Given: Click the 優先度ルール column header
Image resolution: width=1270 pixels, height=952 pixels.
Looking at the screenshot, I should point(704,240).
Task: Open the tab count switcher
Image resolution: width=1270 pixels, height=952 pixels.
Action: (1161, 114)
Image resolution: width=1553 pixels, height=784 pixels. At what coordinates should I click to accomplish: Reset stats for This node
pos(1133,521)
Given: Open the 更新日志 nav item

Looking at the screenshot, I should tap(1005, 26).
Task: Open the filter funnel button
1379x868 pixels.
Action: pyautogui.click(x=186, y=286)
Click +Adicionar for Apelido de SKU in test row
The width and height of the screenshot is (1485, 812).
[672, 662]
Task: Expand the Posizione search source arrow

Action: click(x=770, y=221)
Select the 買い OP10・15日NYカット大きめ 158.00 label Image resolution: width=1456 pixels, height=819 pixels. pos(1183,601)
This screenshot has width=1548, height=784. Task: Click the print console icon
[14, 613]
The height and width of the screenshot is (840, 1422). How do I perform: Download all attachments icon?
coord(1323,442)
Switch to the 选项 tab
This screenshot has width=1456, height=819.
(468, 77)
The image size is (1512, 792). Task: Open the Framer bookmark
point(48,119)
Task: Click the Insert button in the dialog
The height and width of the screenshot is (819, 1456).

..............................

WHAT YOU ARE ASKED TO DO :: When the word "button" occurs in a line above, list that line.

SOLUTION ::
Task: Open the filter funnel button
Task: Click the Insert button in the dialog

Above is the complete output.